Op 3 juli 1996 trok papa Dewulf naar Born, op hotel ; de rest van de familie bleef achter in Deinze. Vandaag woont het gezin Dewulf in Boorsem, een deelgemeente van Maasmechelen, na eerst gekampeerd te hebben in een Limburgs vakantiehuis.
“Ik amuseer me nu elke dag,” lacht Dewulf. “Ik ben nu vlugger op mijn werk dan vroeger. Mijn echtgenote heeft het moeilijker gehad. Dat meiske heeft alles op haar kop gekregen.”
De eerste weken op NedCar heeft Dewulf nochtans ook meer dan eens “op zijn kop gekregen”. Toch heeft hij zijn gelijk gehaald : NedCar haalt vandaag de gewenste productie én kan dat straks met veel minder volk dan voorheen. En daarvoor heeft Dewulf niet eens zijn toverhoed moeten boven halen ; enkel zijn ervaring.
“Ik ben geen Volvo-man meer. Ik ben nu een NedCar-man,” vertolkt Dewulf zijn NedCar-identity en zijn NedCar-pride. “Maar ik weet natuurlijk nog wel hoe we één ander in Gent hebben aangepakt. Ik benchmark, nu nog, vanuit mijn stoel. NedCar, geëvolueerd van een geïntegreerde autofabriek naar een assemblagebedrijf, een puur kosten center heeft twee klanten : Volvo en Mitsubishi. Zij tekenen voor verkoop én distributie, ook al zie ik daar enige kentering in. Die klanten tevreden stellen is onze opdracht. Ik verkoop hen een vooraf bepaald aantal wagens aan jaarlijks te negotiëren prijzen. Ik moet dus maar zorgen dat ik het kan doen voor de prijs die zij willen betalen. Zo simpel ligt dat.”
NAAR DE KONINGIN.
Om de door de klanten gewenste productievolumes te halen, zag Dewulf, al vlug na zijn aantreden bij NedCar, maar één enkele mogelijkheid : de jaarlijkse bedrijfstijd van 4000 naar 5000 uur verlengen.

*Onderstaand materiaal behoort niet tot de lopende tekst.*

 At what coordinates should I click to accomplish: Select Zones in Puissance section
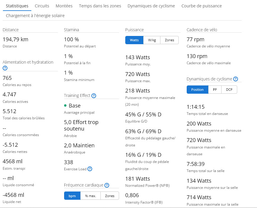169,40
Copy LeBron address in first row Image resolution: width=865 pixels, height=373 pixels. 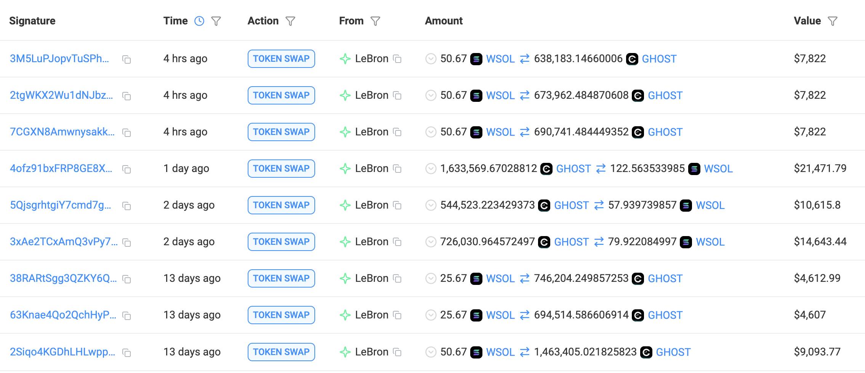[x=397, y=59]
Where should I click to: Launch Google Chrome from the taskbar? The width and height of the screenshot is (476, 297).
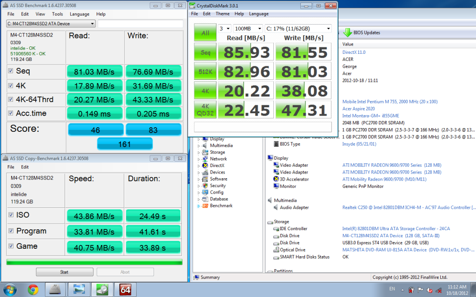click(x=33, y=290)
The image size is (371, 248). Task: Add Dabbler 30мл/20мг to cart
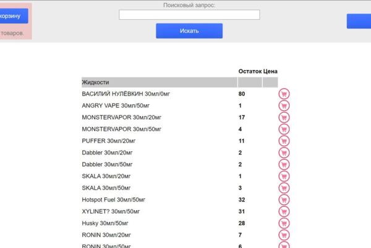pos(284,153)
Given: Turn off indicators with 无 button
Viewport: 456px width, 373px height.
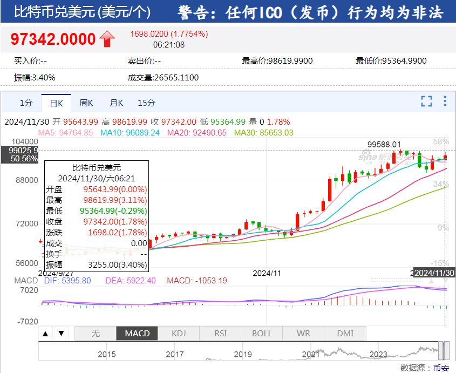Looking at the screenshot, I should click(96, 334).
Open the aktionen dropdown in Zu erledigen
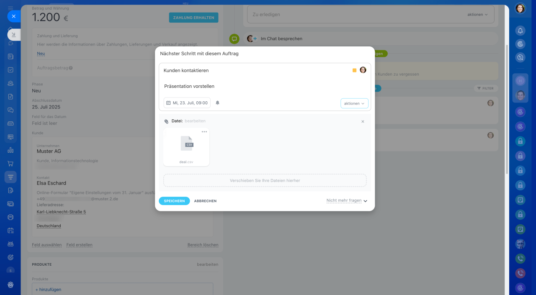The image size is (536, 295). [x=478, y=15]
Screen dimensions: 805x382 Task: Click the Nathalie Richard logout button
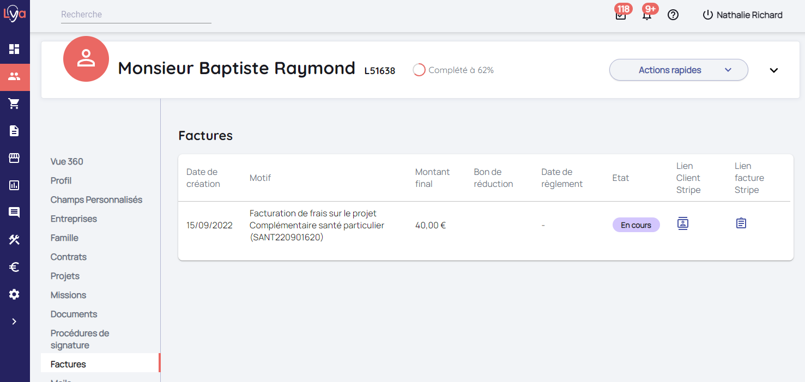pos(742,15)
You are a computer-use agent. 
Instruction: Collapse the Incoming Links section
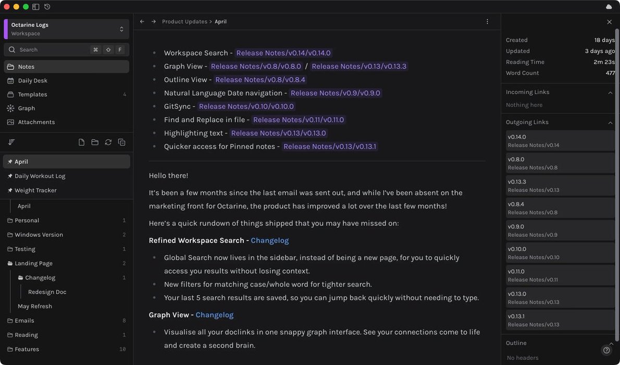point(610,92)
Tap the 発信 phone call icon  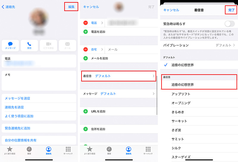[x=29, y=44]
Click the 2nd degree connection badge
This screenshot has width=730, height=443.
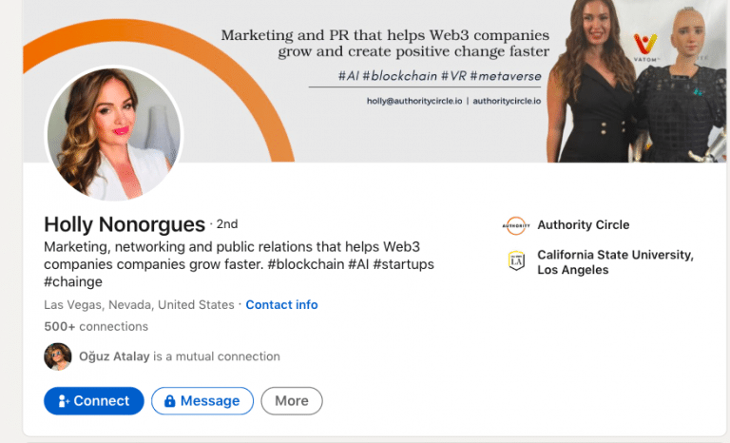227,224
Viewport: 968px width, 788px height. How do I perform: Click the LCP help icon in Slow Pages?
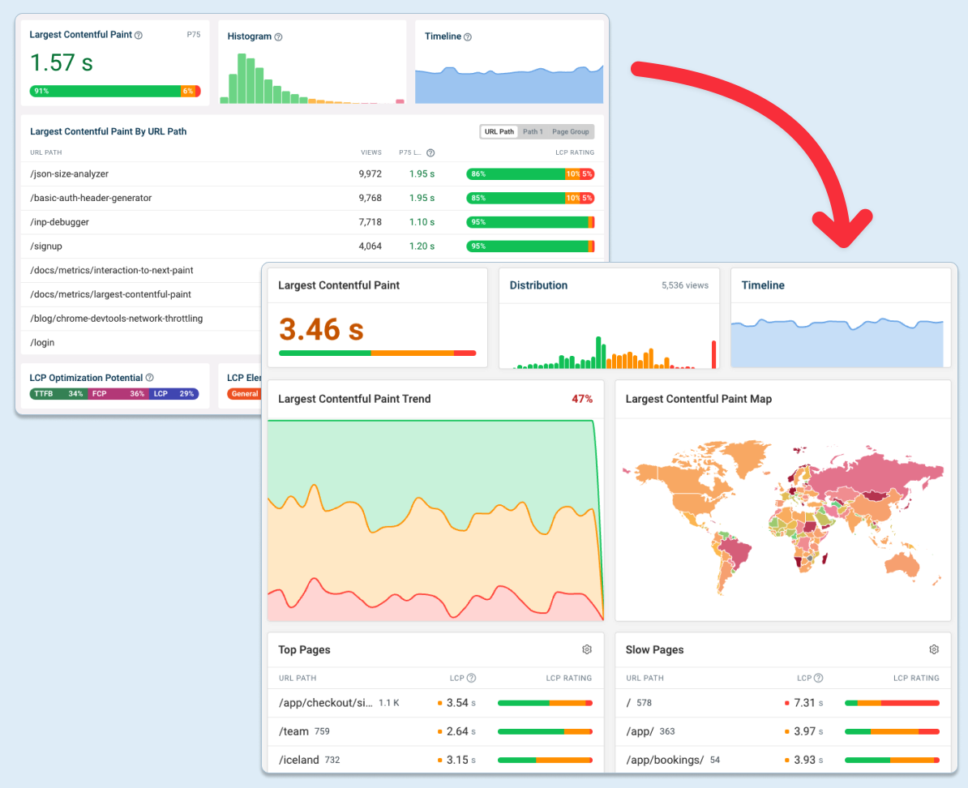[x=820, y=678]
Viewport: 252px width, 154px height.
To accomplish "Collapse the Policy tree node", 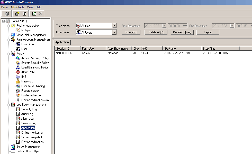I will coord(8,53).
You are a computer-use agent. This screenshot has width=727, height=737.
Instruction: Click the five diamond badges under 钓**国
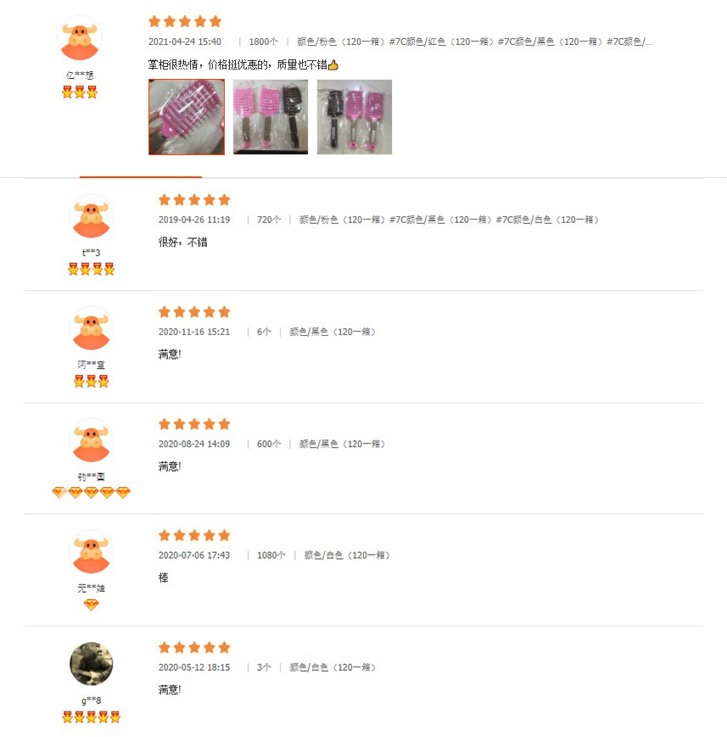92,492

“In Gent is er een vaste nachtploeg. Dat moet in Born ook kunnen,” decreteerde Dewulf. Alleen : het kon niet. Vaste nachtploegen zijn in Nederland bij wet verboden. “Het moet,” besliste Dewulf die, samen met de ondernemingsraad een afwijking van de sociale wetten vroeg maar niet kreeg. Waarop Dewulf reageerde : “Desnoods stap ik tot bij de koningin.” Dat uitstapje is overbodig gebleken : sinds 13 januari 1997 werkt het personeel in een drieploegensysteem. Mét de goedkeuring van de ondernemingsraad én de vakbonden. De 5000 uren zijn bereikt. En zeer binnenkort krijgt Dewulf hoog bezoek. Ad Melkert ( PvdA), minister van Sociale Zaken én één van de vurige bewerkstelligers van het Nederlandse Wirtschaftswunder, wil Dewulf spreken. Het debat over nachtwerk in Nederland is weer open. Is het niet dankzij Dewulf, dan toch dankzij “zijn” NedCar.

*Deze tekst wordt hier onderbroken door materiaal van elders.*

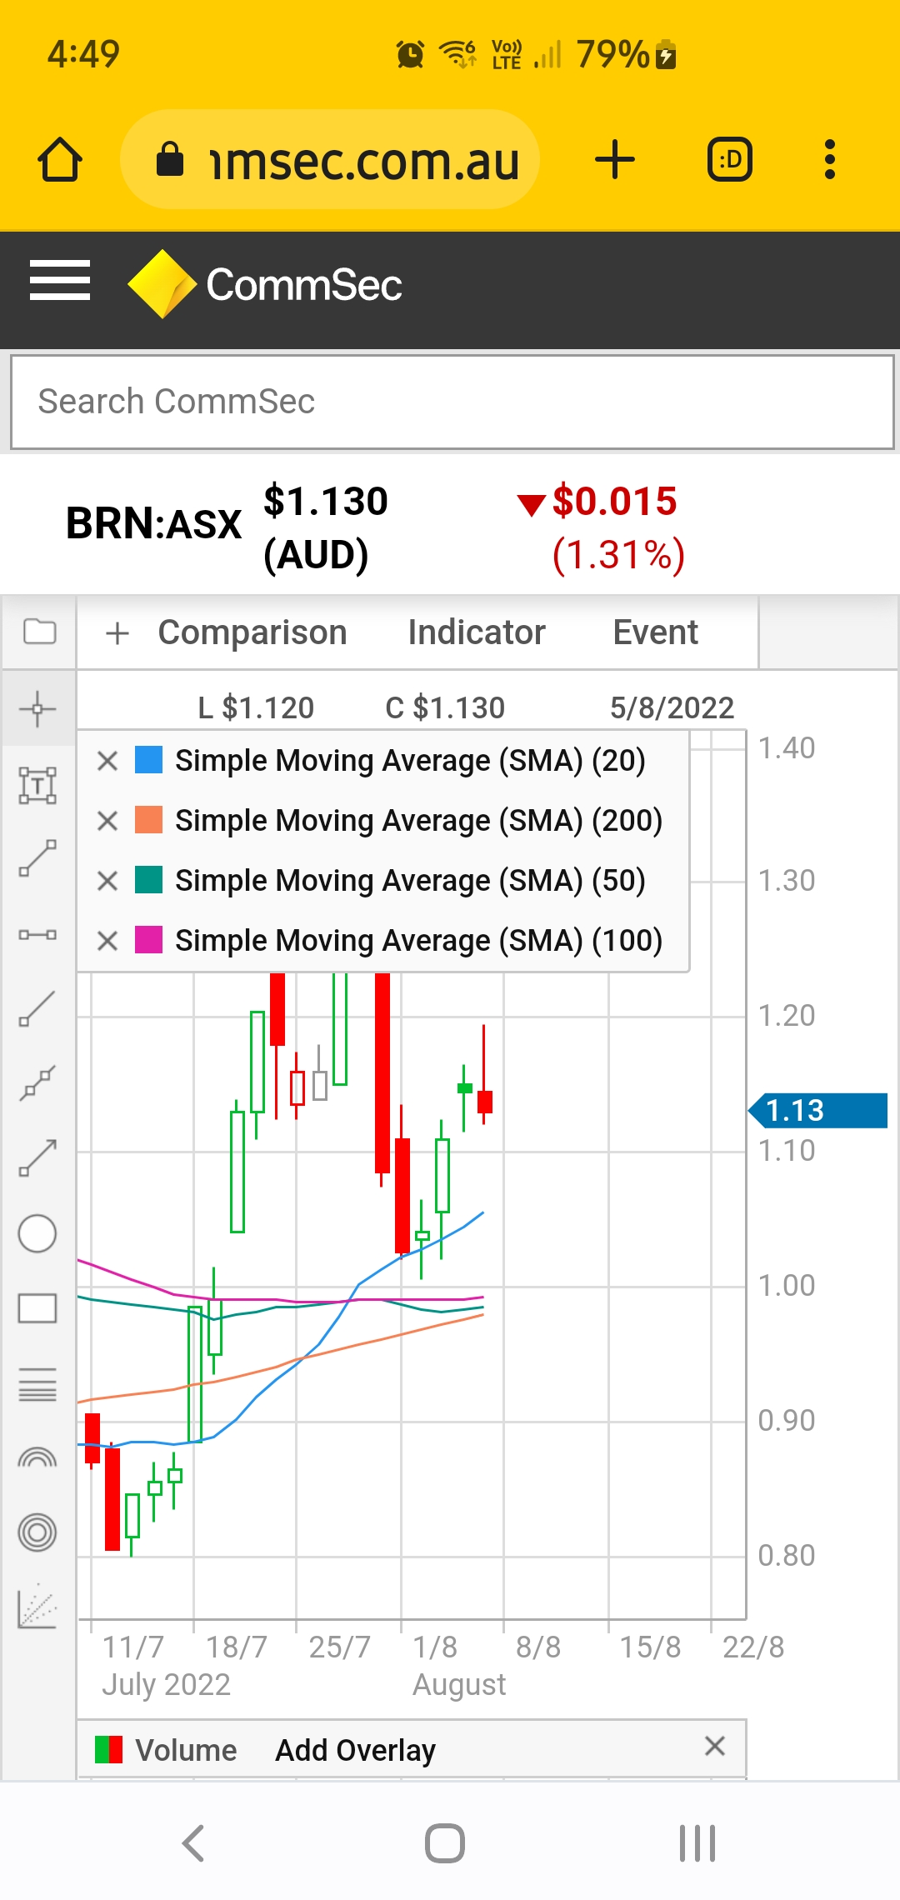Open the CommSec hamburger menu
This screenshot has width=900, height=1900.
tap(60, 280)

“Ik pas hier enkel dezelfde tactiek toe als in Gent : rationalisatie gekoppeld aan groei,” zegt een bescheiden Dewulf. “Enkel zo kan je een bedrijf besturen zonder chirurgische ingrepen, zonder sociale drama’s. Bij NedCar werken 7000 mensen waarvan 4600 in de productie. Een heel groot deel zijn tijdelijken ; soms tot 60 %. Maar interims wandelen graag. Mijn deal was van in den beginne duidelijk : geef mij een stabiele organisatie, dan offreer ik stabiele contracten. Dat is aanvaard. Dit jaar krijgen 1000 medewerkers een vaste job, maar het aantal productiemensen zal wel dalen van 4600 naar 3800. Iedereen weet dat.”

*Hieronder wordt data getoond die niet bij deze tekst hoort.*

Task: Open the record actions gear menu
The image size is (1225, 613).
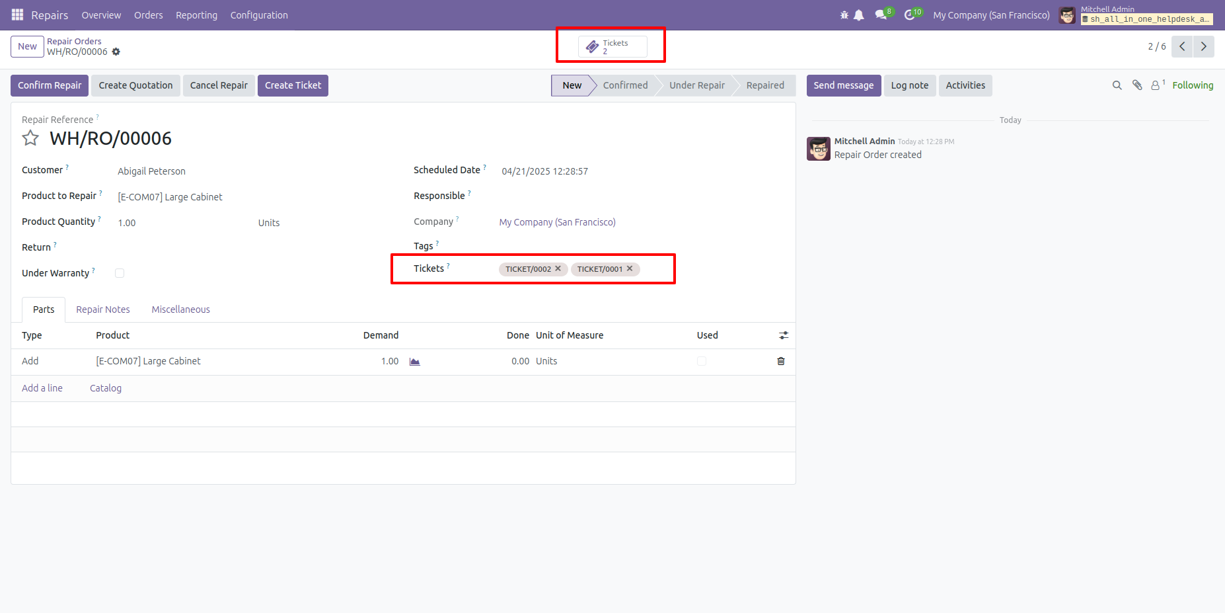Action: coord(116,52)
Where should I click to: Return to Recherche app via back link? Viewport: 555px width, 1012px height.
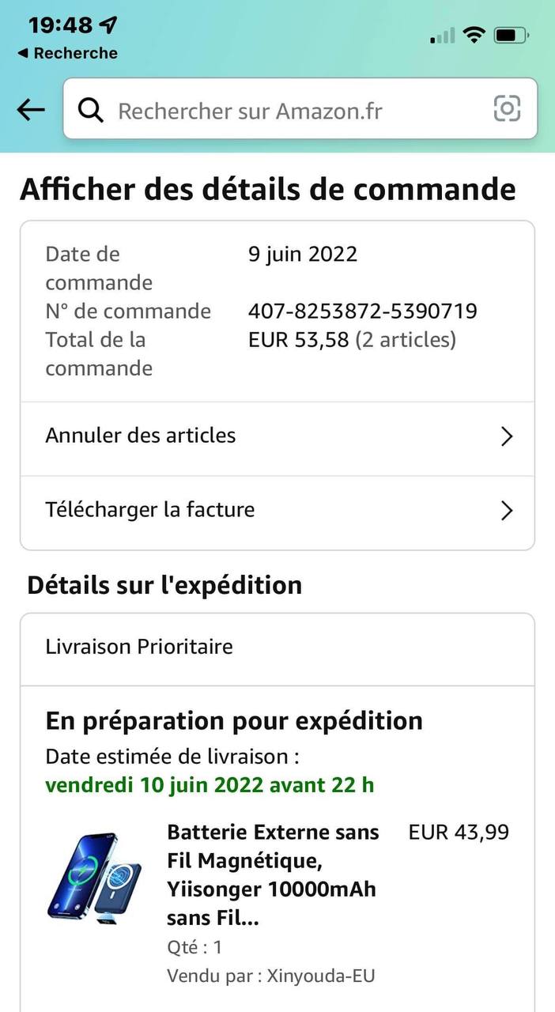point(67,53)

Intussen galmen in Born de eerste tonen van Für Elise van Beethoven : het teken voor de arbeiders dat de productieband is aangezet. Net als bij Opel in Eisenach (Duitsland) en Toyota in Burnaston (Groot-Brittannië) helpt Beethoven ook in Born kostbare seconden winnen. Concludeert Dewulf : “Haal de stress uit je productieproces en je krijgt een perfecte organisatie. Zo simpel is dat. Alhoewel.”
RON HERMANS
NEDCAR IN BORN Robots laten toe zes verschillende modellen van twee merken door elkaar te bouwen.
CHRIS DEWULF (NEDCAR) Ik pas dezelfde tactiek toe als in Gent : rationalisatie koppelen aan groei.